Would you please give the entries again word for word, with no images in your copy?

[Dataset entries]
_ _ _ _ _ _ _
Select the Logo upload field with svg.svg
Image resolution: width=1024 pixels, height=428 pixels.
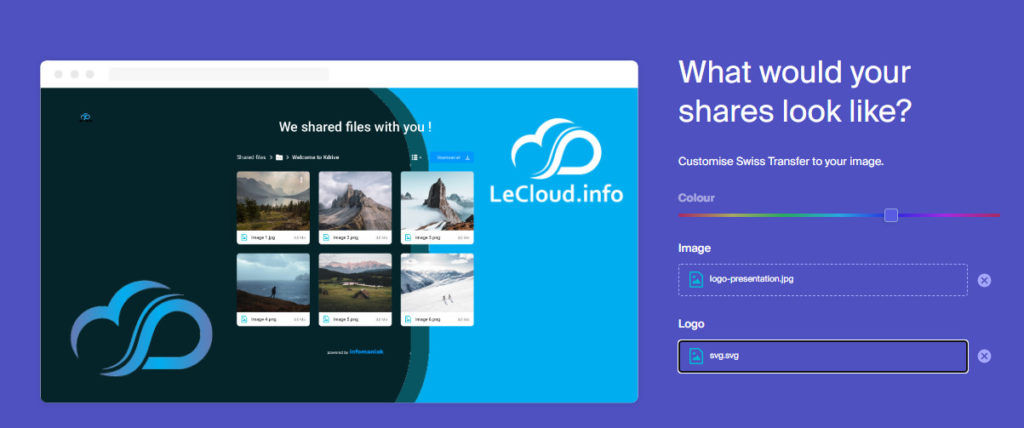pyautogui.click(x=822, y=356)
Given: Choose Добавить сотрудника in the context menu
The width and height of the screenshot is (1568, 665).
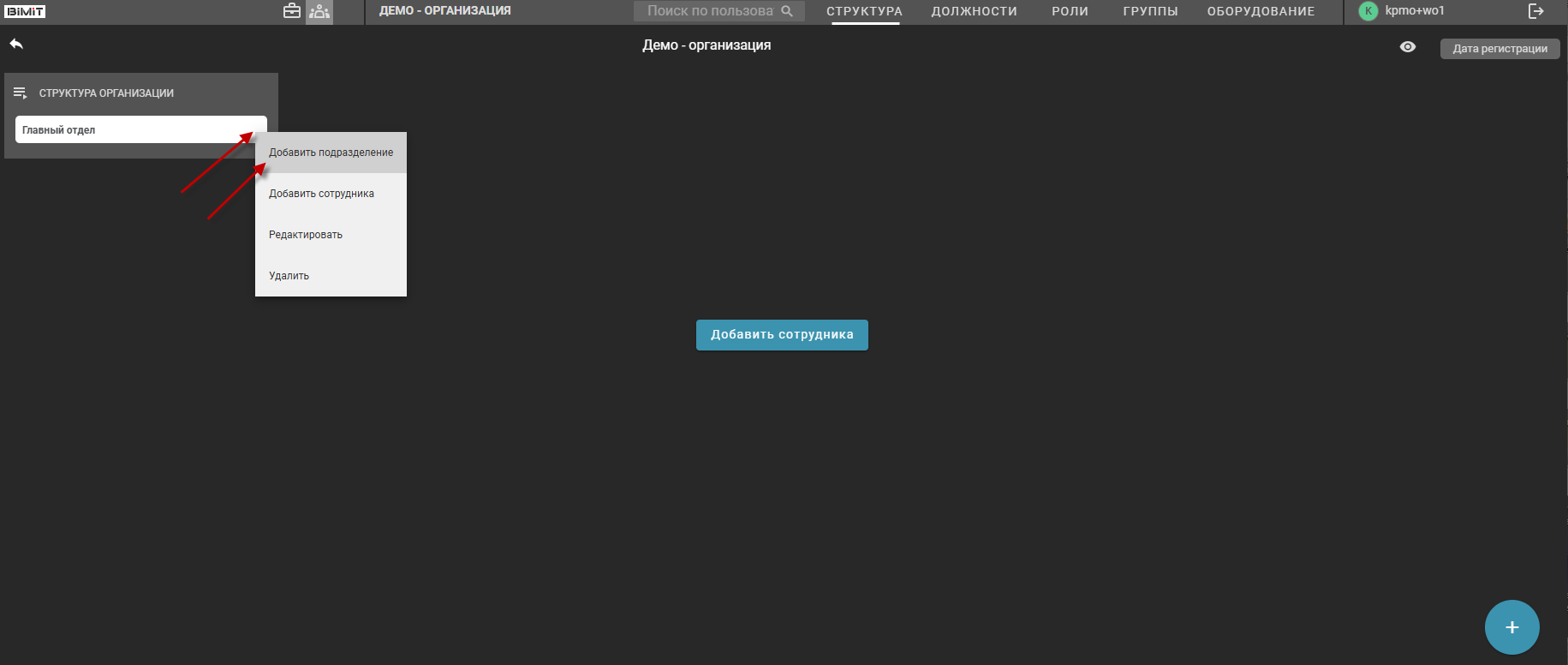Looking at the screenshot, I should [321, 194].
_ _ _ _ _ _ _
- [Result of the exercise]
Select the Logo upload field with svg.svg
Image resolution: width=1024 pixels, height=428 pixels.
pyautogui.click(x=822, y=356)
Given: Choose Добавить сотрудника in the context menu
The width and height of the screenshot is (1568, 665).
Looking at the screenshot, I should [321, 194].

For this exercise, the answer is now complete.